Give back the line below containing "You are a computer-use agent. Viewport: 1688px" and every later line, exactly.
** Opening Given entries block **
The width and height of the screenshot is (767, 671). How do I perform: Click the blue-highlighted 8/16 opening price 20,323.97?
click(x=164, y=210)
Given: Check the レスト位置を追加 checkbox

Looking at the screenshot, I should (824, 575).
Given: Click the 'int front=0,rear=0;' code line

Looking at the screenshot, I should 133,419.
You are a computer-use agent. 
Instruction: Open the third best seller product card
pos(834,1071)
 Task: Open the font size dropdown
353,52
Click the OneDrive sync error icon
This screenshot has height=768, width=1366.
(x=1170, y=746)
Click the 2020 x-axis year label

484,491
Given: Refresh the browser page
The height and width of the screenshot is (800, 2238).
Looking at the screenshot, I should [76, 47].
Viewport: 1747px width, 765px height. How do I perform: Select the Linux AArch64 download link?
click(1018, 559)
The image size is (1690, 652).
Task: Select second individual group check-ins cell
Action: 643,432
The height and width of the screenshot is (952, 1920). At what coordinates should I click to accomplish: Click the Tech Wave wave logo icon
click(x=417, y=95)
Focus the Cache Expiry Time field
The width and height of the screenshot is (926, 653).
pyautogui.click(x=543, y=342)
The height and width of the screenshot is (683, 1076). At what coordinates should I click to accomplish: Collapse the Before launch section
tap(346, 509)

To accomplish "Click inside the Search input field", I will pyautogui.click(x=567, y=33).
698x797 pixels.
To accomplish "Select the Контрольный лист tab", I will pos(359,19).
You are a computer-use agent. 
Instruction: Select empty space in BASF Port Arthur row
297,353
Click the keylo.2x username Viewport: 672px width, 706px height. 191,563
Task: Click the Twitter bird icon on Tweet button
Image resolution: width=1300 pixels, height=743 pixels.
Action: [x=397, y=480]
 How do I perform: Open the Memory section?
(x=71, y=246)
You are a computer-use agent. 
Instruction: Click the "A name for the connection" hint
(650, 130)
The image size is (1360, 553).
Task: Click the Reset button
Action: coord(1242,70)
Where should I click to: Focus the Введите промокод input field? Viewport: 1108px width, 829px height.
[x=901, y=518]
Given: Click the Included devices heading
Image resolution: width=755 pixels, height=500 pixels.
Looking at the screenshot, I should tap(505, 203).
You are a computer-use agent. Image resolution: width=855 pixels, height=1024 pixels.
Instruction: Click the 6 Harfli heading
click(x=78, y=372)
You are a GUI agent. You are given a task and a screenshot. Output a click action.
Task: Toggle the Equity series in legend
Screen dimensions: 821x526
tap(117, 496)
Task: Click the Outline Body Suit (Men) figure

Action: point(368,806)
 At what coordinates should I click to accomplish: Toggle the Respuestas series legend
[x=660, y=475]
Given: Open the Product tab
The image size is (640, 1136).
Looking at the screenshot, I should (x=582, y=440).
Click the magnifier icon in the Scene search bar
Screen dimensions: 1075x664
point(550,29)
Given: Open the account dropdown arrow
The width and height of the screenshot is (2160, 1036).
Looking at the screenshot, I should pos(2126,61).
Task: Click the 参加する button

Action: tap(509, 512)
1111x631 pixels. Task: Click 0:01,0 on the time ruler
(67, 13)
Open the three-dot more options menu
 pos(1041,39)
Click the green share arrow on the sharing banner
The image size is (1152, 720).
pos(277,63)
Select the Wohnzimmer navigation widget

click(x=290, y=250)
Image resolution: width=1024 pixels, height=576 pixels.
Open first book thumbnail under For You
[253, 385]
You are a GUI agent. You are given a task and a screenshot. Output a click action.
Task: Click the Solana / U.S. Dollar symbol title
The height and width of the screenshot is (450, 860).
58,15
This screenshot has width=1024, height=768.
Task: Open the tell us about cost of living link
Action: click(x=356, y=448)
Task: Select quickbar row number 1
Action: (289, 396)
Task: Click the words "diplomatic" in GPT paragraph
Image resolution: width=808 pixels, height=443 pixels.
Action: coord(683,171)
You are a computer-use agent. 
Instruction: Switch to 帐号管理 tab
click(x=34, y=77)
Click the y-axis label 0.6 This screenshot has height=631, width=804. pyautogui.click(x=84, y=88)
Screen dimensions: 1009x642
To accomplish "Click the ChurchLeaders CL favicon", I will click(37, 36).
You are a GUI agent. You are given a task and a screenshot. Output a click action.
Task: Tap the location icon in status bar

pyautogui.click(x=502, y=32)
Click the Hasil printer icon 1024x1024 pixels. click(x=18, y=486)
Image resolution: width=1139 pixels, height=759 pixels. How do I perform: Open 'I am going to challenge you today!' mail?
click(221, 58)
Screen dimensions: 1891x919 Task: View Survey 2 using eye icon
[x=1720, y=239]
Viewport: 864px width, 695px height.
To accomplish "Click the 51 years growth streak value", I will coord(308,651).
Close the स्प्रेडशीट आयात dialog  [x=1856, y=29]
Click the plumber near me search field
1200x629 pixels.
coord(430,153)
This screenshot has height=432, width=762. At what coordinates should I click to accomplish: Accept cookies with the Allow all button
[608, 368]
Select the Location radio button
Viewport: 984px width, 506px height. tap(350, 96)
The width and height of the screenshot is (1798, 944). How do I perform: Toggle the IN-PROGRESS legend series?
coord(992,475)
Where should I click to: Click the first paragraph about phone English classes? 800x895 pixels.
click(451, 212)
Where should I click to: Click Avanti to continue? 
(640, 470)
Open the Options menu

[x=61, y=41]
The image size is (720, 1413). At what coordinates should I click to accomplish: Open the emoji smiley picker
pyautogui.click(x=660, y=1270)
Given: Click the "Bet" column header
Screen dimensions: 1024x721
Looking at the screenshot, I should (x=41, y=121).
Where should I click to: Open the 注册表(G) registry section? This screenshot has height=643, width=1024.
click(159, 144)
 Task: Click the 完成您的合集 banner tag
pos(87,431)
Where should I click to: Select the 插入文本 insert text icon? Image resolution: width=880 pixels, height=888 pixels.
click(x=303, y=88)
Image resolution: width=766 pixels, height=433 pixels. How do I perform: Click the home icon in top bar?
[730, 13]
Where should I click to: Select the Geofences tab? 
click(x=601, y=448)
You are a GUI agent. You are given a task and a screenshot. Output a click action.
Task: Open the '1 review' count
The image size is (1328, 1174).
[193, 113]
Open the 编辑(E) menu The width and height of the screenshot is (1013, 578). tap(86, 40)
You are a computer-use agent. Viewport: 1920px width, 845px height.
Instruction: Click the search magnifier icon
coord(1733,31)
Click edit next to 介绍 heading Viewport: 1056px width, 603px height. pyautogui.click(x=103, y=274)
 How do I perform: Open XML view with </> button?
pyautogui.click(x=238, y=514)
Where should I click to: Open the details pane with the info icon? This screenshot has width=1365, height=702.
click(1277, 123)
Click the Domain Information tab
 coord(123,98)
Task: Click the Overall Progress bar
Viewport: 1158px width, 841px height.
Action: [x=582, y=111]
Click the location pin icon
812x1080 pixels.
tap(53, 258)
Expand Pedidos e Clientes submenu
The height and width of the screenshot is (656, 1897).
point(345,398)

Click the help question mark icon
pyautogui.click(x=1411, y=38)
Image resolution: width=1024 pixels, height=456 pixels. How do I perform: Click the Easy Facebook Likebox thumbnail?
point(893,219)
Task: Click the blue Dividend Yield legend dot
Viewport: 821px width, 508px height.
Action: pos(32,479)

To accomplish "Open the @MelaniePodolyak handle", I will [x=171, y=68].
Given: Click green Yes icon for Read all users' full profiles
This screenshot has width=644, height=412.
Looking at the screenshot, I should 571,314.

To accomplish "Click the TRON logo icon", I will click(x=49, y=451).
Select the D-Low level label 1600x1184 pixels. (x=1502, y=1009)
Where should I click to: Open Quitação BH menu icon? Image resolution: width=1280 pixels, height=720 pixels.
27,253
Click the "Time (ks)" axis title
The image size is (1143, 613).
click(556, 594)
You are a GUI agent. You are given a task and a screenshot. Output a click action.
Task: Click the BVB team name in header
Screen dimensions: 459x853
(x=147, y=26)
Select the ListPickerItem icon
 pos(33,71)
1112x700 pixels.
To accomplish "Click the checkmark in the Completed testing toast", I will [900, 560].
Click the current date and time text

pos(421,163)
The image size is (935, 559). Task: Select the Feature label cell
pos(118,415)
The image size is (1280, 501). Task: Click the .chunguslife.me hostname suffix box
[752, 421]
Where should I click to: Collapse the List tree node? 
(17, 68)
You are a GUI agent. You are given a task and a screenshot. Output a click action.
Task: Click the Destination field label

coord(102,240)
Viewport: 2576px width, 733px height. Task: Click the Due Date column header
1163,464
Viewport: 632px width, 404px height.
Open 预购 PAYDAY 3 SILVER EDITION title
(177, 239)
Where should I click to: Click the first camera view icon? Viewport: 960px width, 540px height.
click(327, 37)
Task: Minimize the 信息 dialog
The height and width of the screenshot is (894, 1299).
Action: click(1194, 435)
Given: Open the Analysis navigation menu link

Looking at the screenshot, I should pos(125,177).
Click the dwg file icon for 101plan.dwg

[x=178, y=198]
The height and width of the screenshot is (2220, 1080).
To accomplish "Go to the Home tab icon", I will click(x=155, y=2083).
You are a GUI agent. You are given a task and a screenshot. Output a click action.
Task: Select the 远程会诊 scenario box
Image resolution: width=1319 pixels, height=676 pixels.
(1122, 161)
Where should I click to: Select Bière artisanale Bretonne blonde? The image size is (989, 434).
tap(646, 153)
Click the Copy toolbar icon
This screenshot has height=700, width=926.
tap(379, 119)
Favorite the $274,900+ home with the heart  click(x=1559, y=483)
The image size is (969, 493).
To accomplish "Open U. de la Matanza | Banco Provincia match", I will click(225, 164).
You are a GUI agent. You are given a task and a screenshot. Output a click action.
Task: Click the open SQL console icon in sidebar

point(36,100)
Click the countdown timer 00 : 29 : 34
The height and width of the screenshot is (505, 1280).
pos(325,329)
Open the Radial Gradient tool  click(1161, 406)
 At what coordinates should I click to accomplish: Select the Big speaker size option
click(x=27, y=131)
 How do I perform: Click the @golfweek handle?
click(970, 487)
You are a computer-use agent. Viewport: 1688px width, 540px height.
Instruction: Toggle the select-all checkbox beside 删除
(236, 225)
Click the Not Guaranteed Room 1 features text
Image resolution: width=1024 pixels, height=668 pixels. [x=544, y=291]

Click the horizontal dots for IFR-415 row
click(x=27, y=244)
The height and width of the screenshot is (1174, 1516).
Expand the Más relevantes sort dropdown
** Closing Given entries block **
== Exercise output ==
You are a computer-use agent. Viewport: 1688px width, 540px height.
Instruction: Toggle the select-all checkbox beside 删除
(236, 225)
Click the Not Guaranteed Room 1 features text
Image resolution: width=1024 pixels, height=668 pixels. [x=544, y=291]

Click the horizontal dots for IFR-415 row
click(x=27, y=244)
The height and width of the screenshot is (1174, 1516).
Expand the Más relevantes sort dropdown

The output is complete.